What you will do:
1. From the article on medical transportation group rides below, return everything from "A statewide investigation" down to "in a statement.".
2. Answer these questions using the article on medical transportation group rides below:
(a) How many of the 78 providers are in the Rochester area?
(b) Which unit of the attorney general's office conducted the statewide investigation?
(c) On what date did the state Department of Health issue the guidance?
3. In the article on medical transportation group rides below, which cities have companies that violated the prohibition, and how many companies does each have?
[[ Text shown, beginning ]]
New York State Attorney General Letitia James has ordered 78 medical transportation companies and providers of transportation services to Medicaid recipients statewide, including 17 in the Rochester area, to stop providing group rides.

An individual in the AG’s office said this week that because the investigation was active the names of the providers could not be released.

A statewide investigation conducted by the attorney general’s Medicaid Fraud Control Unit revealed that dozens of transportation providers have failed to follow the state’s requirements explicitly prohibiting medical transportation providers from conducting medical transports with more than one occupant per vehicle.

Despite the prohibition, the 78 providers continued to conduct group rides, which often involve transporting multiple individuals to medical appointments or clinics, officials said in a statement.

“We have invested a particularly high level of trust in our medical services providers during this crisis,” James said in the statement. “For these companies to continue to conduct group medical transport rides in the face of an explicit prohibition during the unprecedented outbreak of a highly contagious disease is simply and completely unacceptable. We take these violations very seriously and my office will deploy any legal means necessary to stop providers from endangering erring patients and the general public.

In addition to Rochester’s 17 companies, some 31 companies in Buffalo had violated the prohibition, 15 companies in Syracuse and 15 companies in Albany. The state Department of Health had issued the guidance on March 21 in response to the rapidly expanding coronavirus pandemic.
[[ Text shown, end ]]
[[ Data to examine, beginning ]]
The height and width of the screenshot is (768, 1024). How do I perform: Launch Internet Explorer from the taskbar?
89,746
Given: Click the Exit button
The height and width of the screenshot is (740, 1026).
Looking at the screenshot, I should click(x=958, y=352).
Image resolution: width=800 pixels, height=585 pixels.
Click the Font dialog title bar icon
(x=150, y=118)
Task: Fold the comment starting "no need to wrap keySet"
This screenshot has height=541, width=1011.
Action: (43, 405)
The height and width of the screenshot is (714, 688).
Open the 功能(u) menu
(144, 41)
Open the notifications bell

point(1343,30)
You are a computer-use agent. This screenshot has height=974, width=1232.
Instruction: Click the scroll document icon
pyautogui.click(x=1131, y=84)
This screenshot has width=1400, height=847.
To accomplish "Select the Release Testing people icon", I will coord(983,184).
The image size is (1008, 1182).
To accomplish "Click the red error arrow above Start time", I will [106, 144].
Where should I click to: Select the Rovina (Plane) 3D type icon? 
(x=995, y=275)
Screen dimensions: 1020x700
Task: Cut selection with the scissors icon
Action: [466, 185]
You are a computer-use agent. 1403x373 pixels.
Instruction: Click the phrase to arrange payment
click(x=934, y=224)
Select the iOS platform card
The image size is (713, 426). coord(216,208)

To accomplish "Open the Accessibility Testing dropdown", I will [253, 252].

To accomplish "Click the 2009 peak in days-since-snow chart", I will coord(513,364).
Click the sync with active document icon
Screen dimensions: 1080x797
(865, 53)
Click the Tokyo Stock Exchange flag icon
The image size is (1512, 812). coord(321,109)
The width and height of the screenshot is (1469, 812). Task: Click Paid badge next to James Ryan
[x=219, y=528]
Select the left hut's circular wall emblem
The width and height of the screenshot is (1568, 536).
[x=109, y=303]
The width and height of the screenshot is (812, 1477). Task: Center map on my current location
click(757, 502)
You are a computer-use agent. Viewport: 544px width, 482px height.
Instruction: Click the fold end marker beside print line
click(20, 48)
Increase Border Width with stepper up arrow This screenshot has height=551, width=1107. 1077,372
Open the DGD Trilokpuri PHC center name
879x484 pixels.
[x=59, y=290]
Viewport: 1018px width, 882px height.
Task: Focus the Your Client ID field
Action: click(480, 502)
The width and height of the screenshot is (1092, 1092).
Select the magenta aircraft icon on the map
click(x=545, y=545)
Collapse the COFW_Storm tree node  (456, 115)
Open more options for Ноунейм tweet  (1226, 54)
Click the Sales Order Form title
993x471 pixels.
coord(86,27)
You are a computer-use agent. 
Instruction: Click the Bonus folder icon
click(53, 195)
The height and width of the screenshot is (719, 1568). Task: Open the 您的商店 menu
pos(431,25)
[[ Data to examine, end ]]
Solution set:
1.
A statewide investigation conducted by the attorney general’s Medicaid Fraud Control Unit revealed that dozens of transportation providers have failed to follow the state’s requirements explicitly prohibiting medical transportation providers from conducting medical transports with more than one occupant per vehicle.

Despite the prohibition, the 78 providers continued to conduct group rides, which often involve transporting multiple individuals to medical appointments or clinics, officials said in a statement.

2.
(a) 17
(b) The Medicaid Fraud Control Unit
(c) March 21

3.
Rochester: 17
Buffalo: 31
Syracuse: 15
Albany: 15